Middle East, Africa standouts in rig activity

Exploration and production progress sputters in most global energy sectors.

By Daniel J. Graeber

HOUSTON, July 8 (UPI) -- Activity in the exploration and production side of the energy sector increased only in the Middle East and Africa last month, Baker Hughes said Wednesday.

The oil services company said in its report for June the number of rigs deployed in the Middle East increased by two to 401, while Africa added three rigs to 103. All other regions of the world posted declines.


Rig counts provide an indication of the health of the energy sector focused on exploration and production, a sector struggling in an era of lower crude oil prices.

Energy companies during latter half of 2014 and first half of 2015 announced cuts in spending targeting exploration and production. In Latin America, Baker Hughes found rig deployments were down about 4 percent from May to 314, while Asia-Pacific rig numbers dropped about 1 percent to 215.

In the United States, where shale oil production pushed the global market heavily toward the supply side, rig deployments fell more than 3 percent to 861. For onshore work, activity in the exploration and production sector dropped about 2.8 percent, while offshore deployments were down 12.5 percent.


Most of the gains in total U.S. oil production came from inland shale basins. In a short-term market report, the U.S. Energy Information Administration said total U.S. crude oil production declined 50,000 barrels per day in May and the trend should continue through early 2016.

EIA Administrator Adam Sieminski said that, despite the decline, the expected 2015 average of 9.5 million bpd is the highest production level in 45 years.

"The forecast decline in U.S. monthly oil production through early 2016 is the result of low oil prices, which pushed oil companies to reduce their investment in drilling that resulted in the lowest number of rigs drilling for oil in nearly five years," he added.
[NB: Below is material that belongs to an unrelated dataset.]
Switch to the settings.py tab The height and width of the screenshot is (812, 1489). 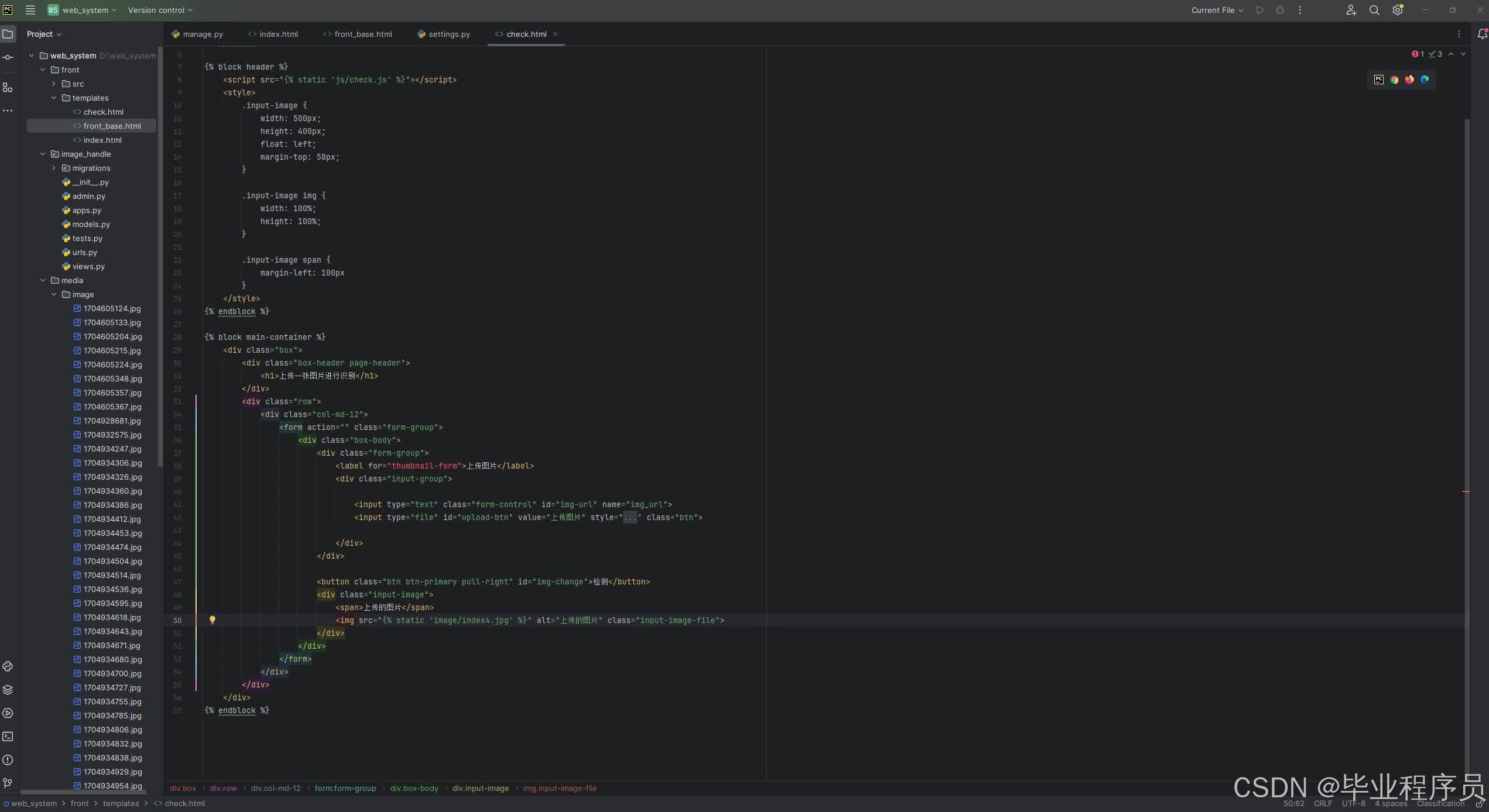tap(448, 35)
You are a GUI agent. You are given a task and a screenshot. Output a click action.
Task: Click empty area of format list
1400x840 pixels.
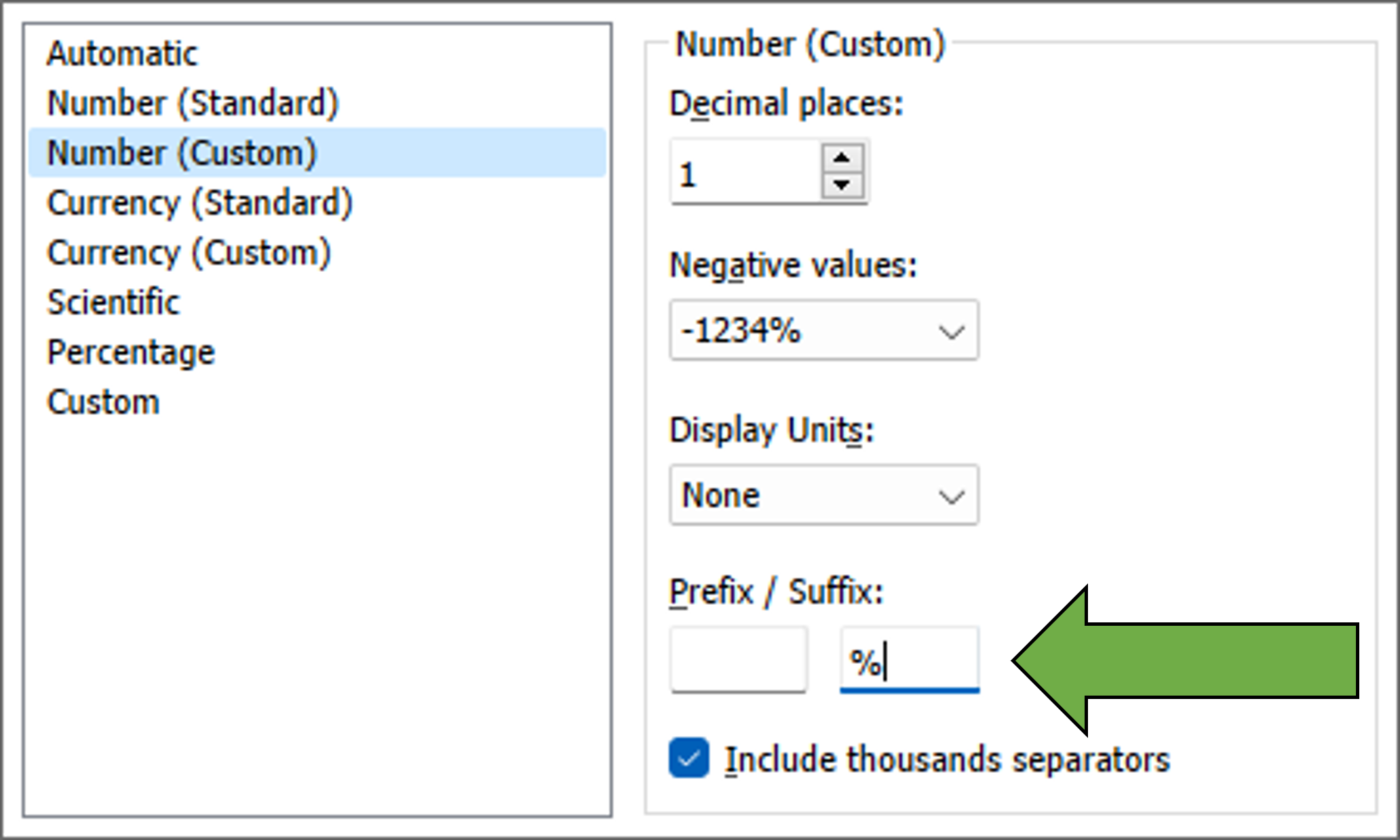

The Organization of Petroleum Exporting Countries has said it was keeping its production levels static in an effort to shore up its market share during the shale era.

David Porter, a member of the Texas Railroad Commission, the state's energy regulator, sent a letter last month to state lawmakers describing OPEC's decision as an act of aggression.

Preliminary data from March show crude oil production in Texas averaged 2.31 million barrels per day, down from the 2.34 million bpd reported in February.